They make me think of the young Navy Corpsmen in a wrinkled,
soiled uniform, but with a chest full of ribbons, sitting alone on a bench at
the Da Nang airbase, waiting to go home but staring into space with vacant eyes,
unable to talk, and I remember wondering how long it might be before the demons
left him
They make me think of how we, I and the guys on the plane
with me, thought we had survived it all when we first saw nothing but the South
China Sea below us. How we did clap and cheer.
They make me think of maybe a fourth of my comrades on that
plane who would be denied, because of the color of their skin, the basic dignities
of life when they disembarked onto American soil, and how not a few of my brothers
and sisters would be hated and harmed, even until today, because of the body
nature provided them.
They make me think of the woman in the San Bernardino airport
who shielded her young child from me when she saw the service ribbons on my
uniform.
They make me think of the personnel manager at the telephone
company office in my home town, where I had filled out an employment application
just to pass the time, telling me that the telephone company didn’t need
veterans. It needed smart young grads.
They make me think of the “liberal” woman at a party years
later who, when a friend told her that I was Vietnam Veteran, looked me over
and said, “You don’t seem crazy like the rest of them.”
They make me think of how many movies, even still, include the
ubiquitous character of a dope-fiend sociopath stalking the innocent because of
his military service in that long-ago war.

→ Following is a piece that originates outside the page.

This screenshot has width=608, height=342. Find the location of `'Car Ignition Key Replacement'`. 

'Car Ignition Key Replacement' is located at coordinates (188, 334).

They make me think of how those of us who thought we had
survived, now a half-century later, awake each morning knowing that we may be
carrying a final liability foisted upon us back then by people who thought we
could kill more of their enemies if jungle hiding places became defoliated. As our
former colleagues die or become disabled, one by one, we think more and more
about the idiocy of war.
They make me think of the draft-dodging sons-of-bitches who
would send young men and women to war, then say that it’s not worth taxing the
immeasurably rich to provide care for the poor and the poor in spirit, many of
my comrades among them.
They make me think of the sorry bastards who mock those
comrades in public.
Finally, they just make me think, and wonder, that’s all. It
places a sadness in my heart for all those who served and then become forgotten.
I’ll get over it, if the ancient seeds planted by evil men don’t get me first.